── GIVEN RECORDS

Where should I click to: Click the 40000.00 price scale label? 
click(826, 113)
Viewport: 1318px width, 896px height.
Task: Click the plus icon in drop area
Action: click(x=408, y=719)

────

-- TASK GOAL --
Your task is to repeat the data exactly; please include every line.

-- WRITTEN ANSWER --
Where should I click to: Click the 40000.00 price scale label? 
click(826, 113)
Viewport: 1318px width, 896px height.
Task: Click the plus icon in drop area
Action: click(x=408, y=719)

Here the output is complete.